===== Material provided =====
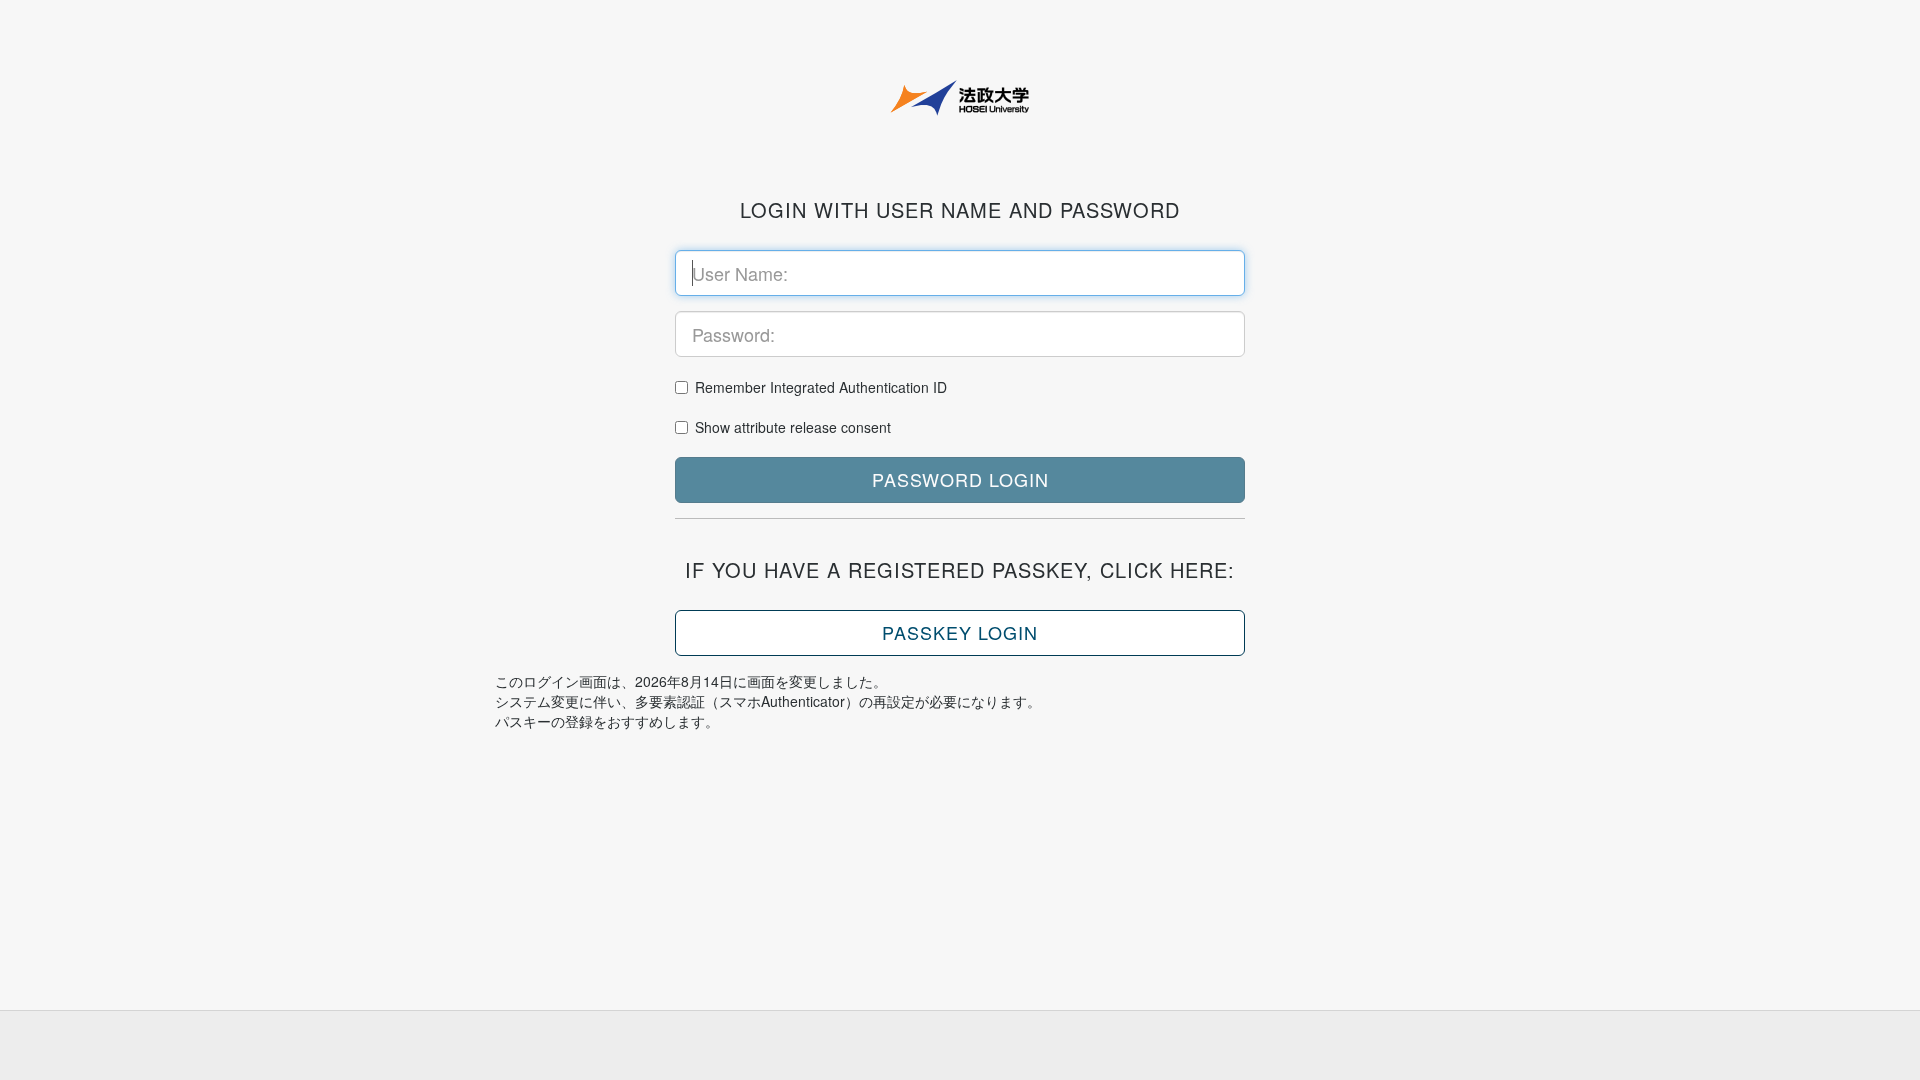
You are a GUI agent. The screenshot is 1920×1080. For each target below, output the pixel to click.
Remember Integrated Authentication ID (821, 387)
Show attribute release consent (793, 427)
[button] (960, 480)
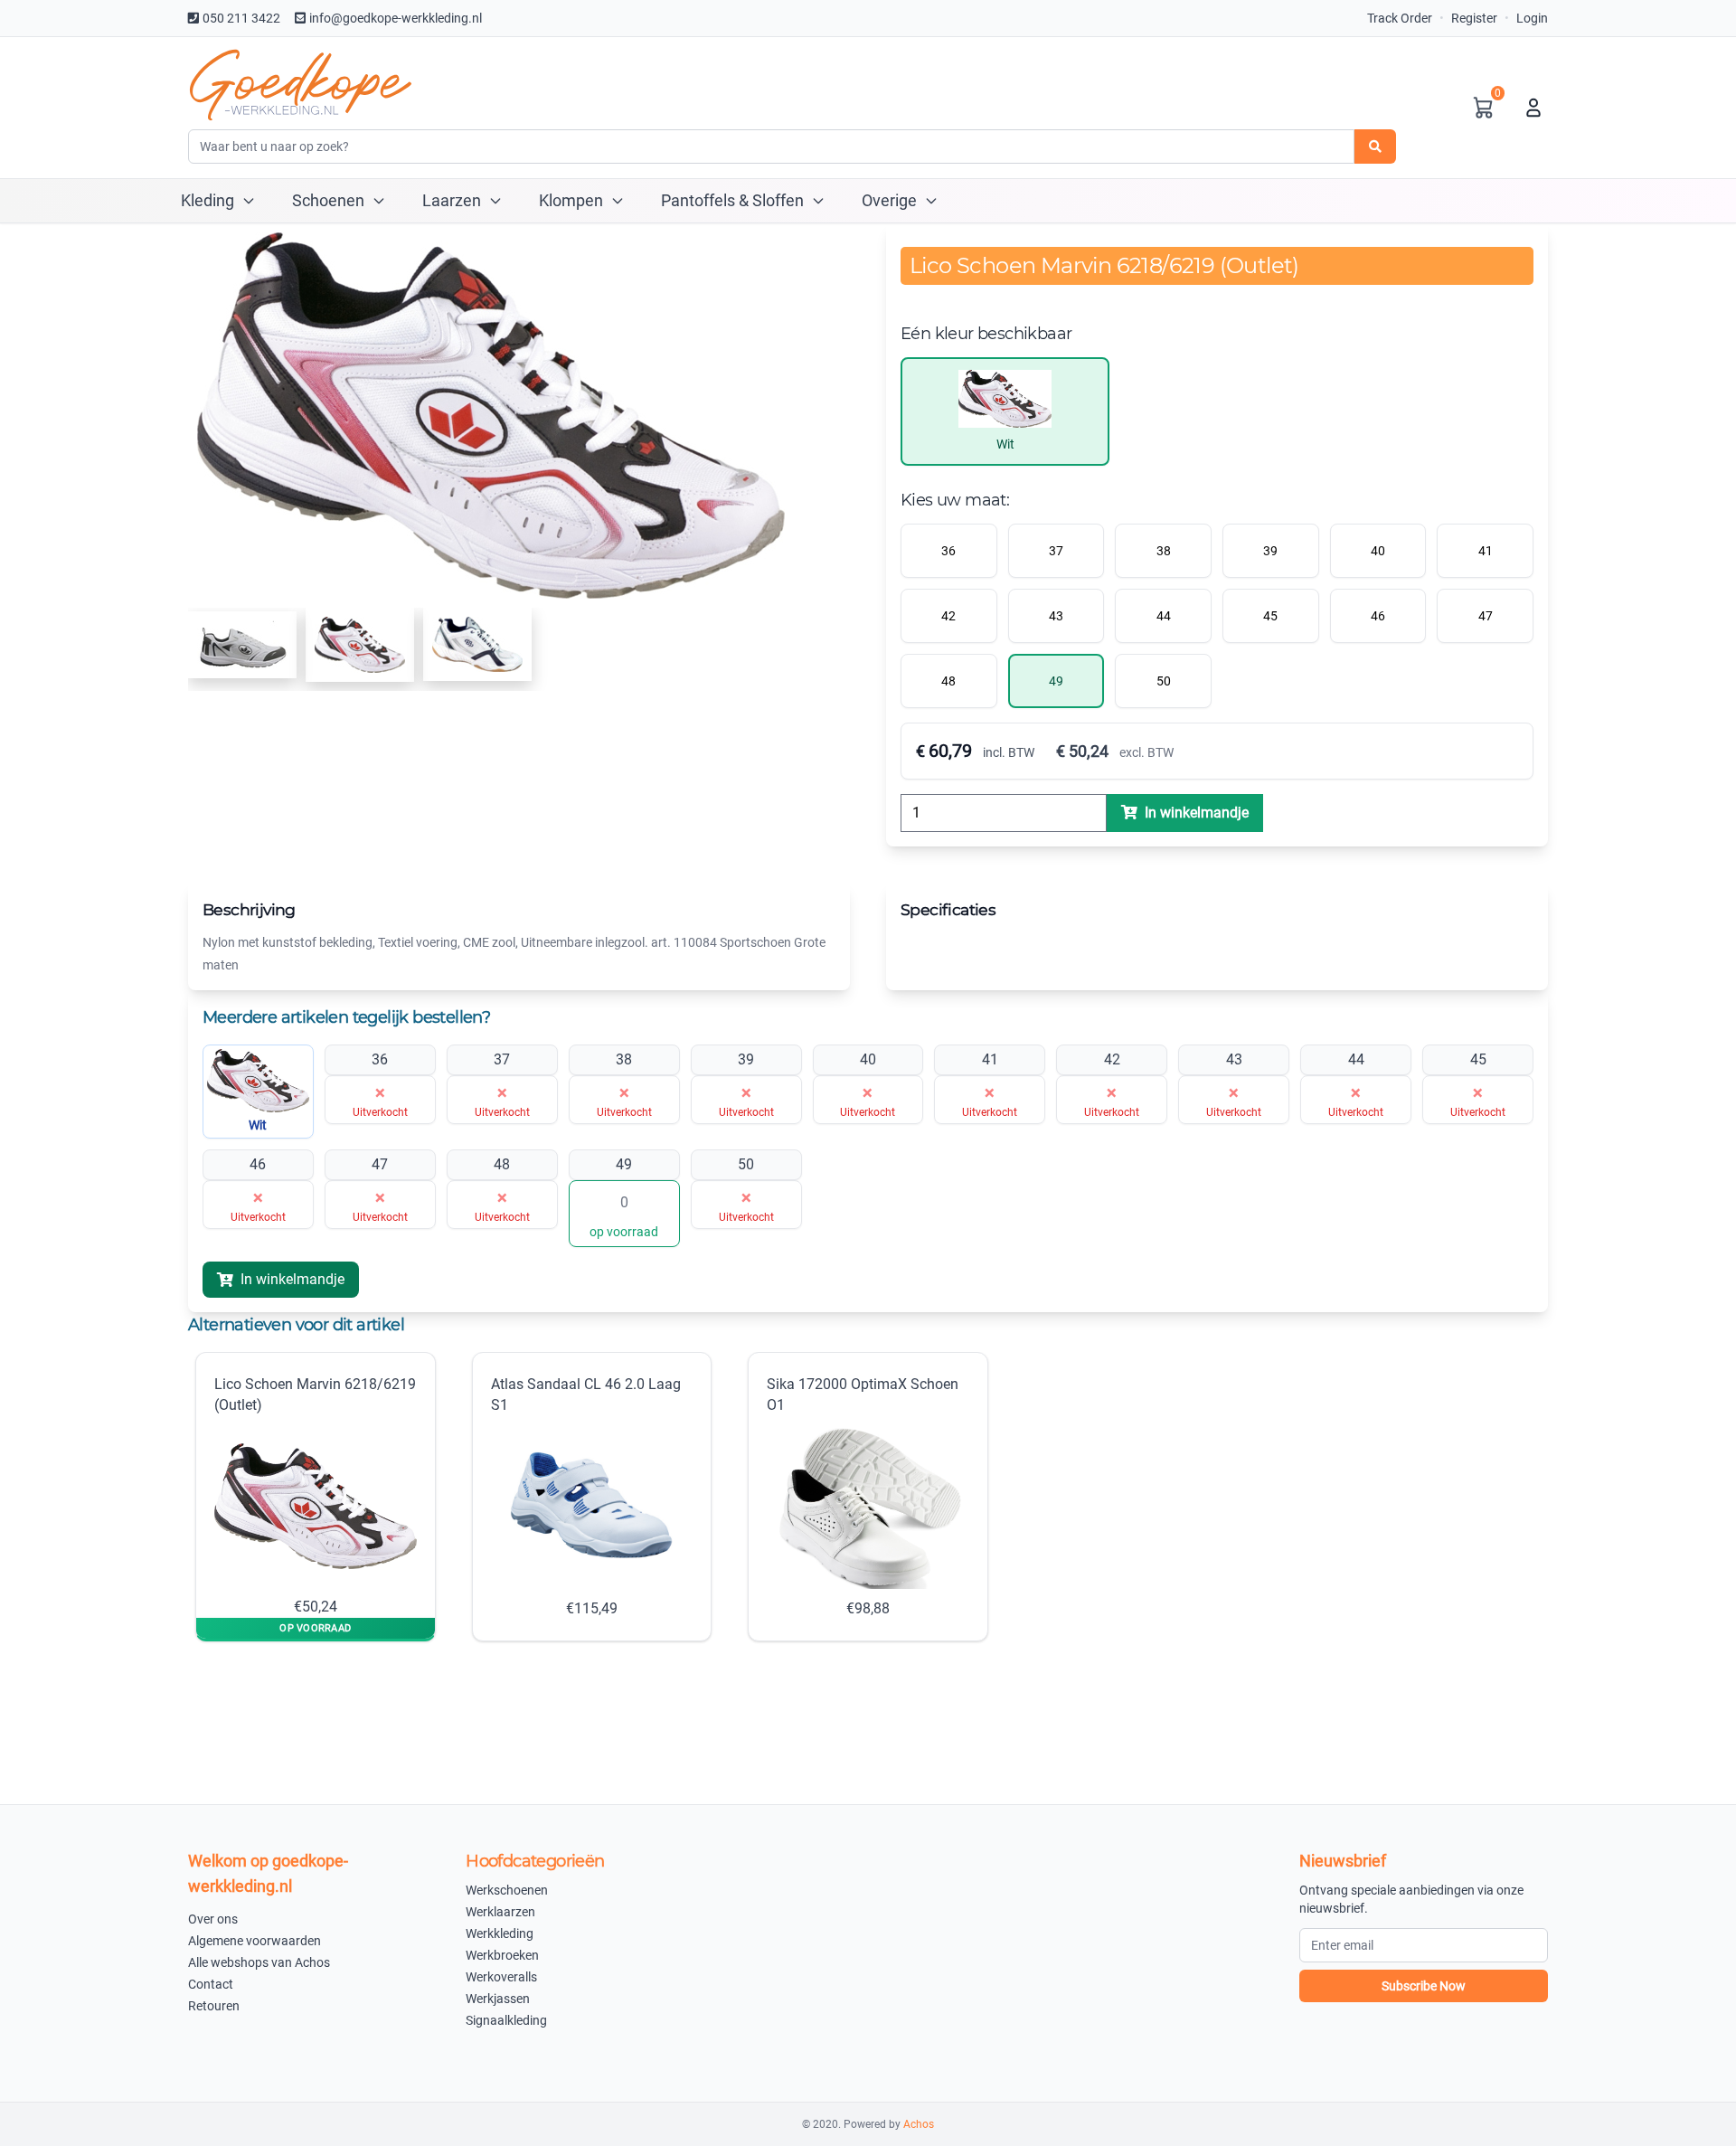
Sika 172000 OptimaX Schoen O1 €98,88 (862, 1496)
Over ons (213, 1919)
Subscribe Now (1424, 1986)
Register (1474, 18)
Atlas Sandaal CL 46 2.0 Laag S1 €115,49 (586, 1496)
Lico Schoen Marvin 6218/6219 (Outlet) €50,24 (315, 1495)
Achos (918, 2124)
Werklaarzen (500, 1912)
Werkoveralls (501, 1977)
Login (1532, 18)
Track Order (1399, 18)
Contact (210, 1984)
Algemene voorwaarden (254, 1940)
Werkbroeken (502, 1955)
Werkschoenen (507, 1890)
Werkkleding (499, 1933)
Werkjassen (498, 1998)
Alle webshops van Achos (259, 1962)
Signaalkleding (506, 2020)
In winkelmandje (292, 1279)
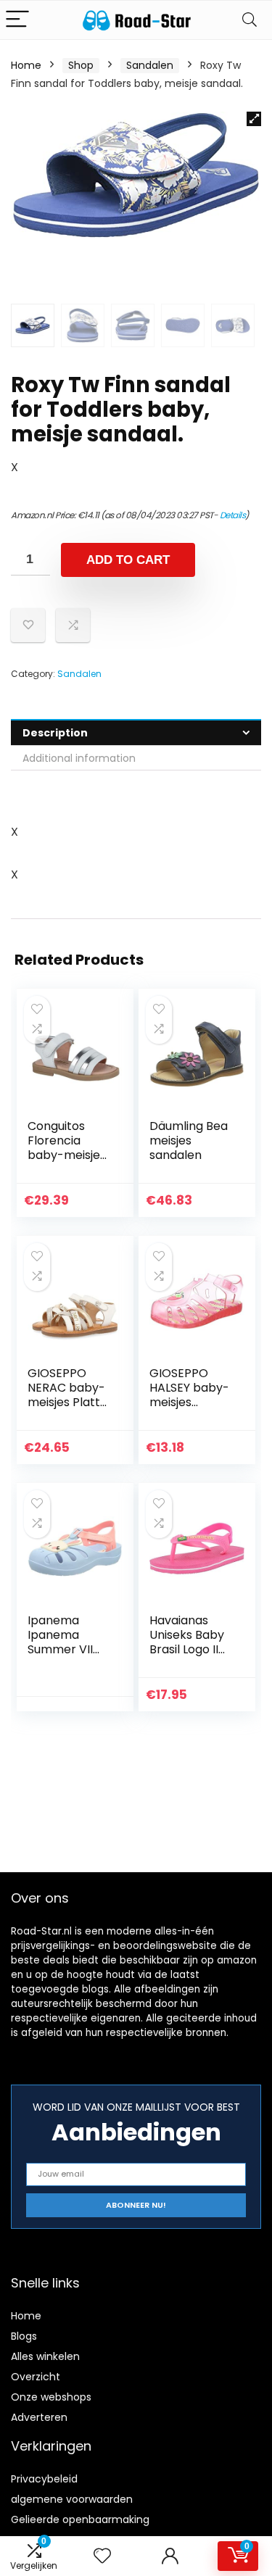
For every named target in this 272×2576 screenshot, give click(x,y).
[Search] (249, 20)
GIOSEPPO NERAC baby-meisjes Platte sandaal (67, 1395)
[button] (254, 119)
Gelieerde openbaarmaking (80, 2519)
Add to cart (128, 560)
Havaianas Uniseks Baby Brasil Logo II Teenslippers (186, 1642)
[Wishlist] (102, 2556)
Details (233, 515)
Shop (81, 65)
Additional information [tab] (79, 758)
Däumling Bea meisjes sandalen (188, 1140)
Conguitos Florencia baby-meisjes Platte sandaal (69, 1148)
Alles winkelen (45, 2356)
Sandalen (149, 65)
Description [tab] (55, 733)
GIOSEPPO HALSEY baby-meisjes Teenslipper (189, 1395)
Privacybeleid (44, 2479)
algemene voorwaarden (72, 2499)
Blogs (24, 2336)
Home (26, 65)
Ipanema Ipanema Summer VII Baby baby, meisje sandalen (60, 1656)
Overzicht (35, 2376)
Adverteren (39, 2417)
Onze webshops (51, 2397)
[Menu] (17, 20)
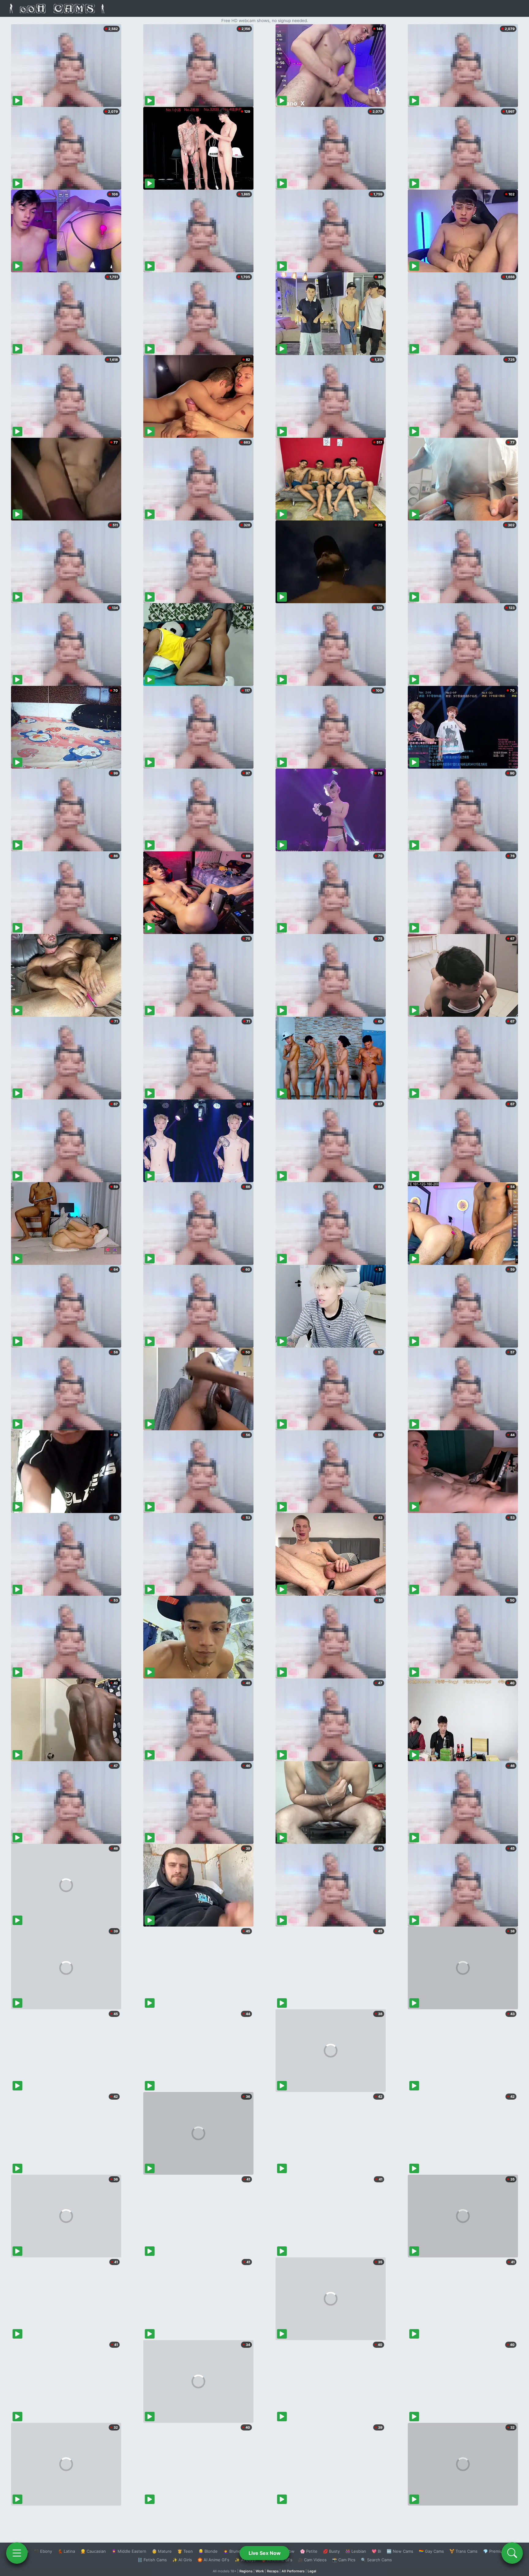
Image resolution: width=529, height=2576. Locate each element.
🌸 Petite (308, 2551)
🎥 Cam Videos (312, 2559)
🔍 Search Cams (376, 2559)
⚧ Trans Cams (463, 2551)
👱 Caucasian (93, 2551)
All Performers (293, 2571)
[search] (512, 2553)
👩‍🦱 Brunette (234, 2551)
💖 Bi (376, 2551)
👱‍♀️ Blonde (208, 2551)
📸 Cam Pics (343, 2559)
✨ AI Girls (182, 2559)
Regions (246, 2571)
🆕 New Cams (400, 2551)
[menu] (17, 2553)
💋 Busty (331, 2551)
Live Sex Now (265, 2553)
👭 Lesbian (355, 2551)
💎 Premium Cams (500, 2551)
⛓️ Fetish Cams (152, 2559)
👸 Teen (185, 2551)
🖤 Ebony (43, 2551)
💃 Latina (66, 2551)
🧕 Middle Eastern (128, 2551)
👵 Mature (162, 2551)
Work (260, 2571)
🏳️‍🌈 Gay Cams (431, 2551)
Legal (312, 2571)
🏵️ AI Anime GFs (213, 2559)
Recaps (273, 2571)
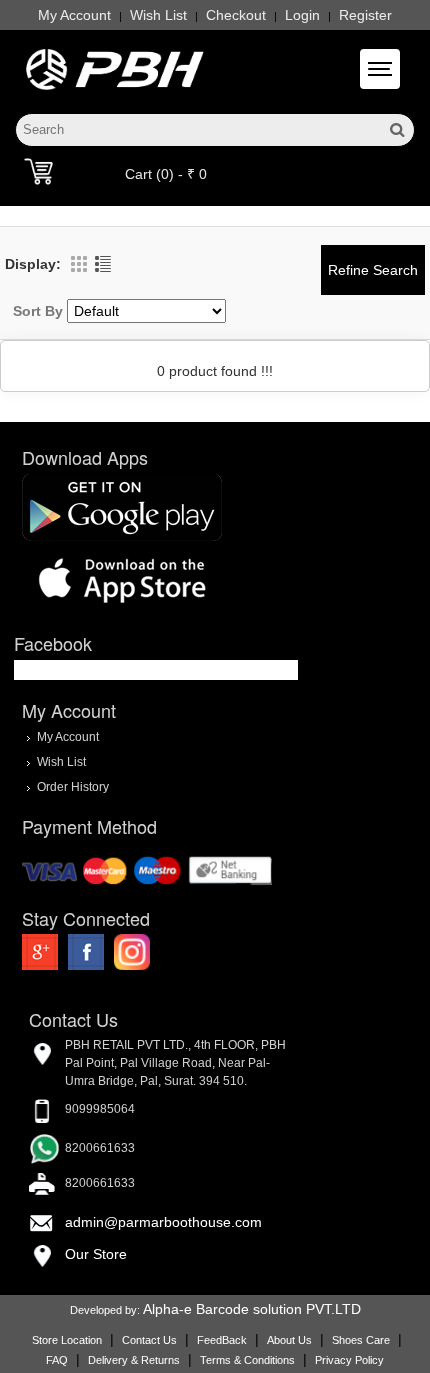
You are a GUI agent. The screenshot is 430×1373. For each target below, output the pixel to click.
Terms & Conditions (247, 1360)
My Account (74, 15)
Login (302, 15)
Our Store (96, 1254)
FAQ (57, 1360)
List (103, 264)
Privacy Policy (349, 1360)
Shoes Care (361, 1340)
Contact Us (149, 1340)
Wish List (158, 15)
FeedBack (222, 1340)
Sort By (38, 311)
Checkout (236, 15)
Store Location (67, 1340)
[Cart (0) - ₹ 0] (38, 171)
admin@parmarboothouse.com (163, 1222)
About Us (289, 1340)
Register (365, 15)
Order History (73, 787)
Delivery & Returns (134, 1360)
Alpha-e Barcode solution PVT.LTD (252, 1309)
=====
Task instructions ->
Where a line of the data contains the string "Cams", include it in a count, and state that count alone.

Answer space ->
6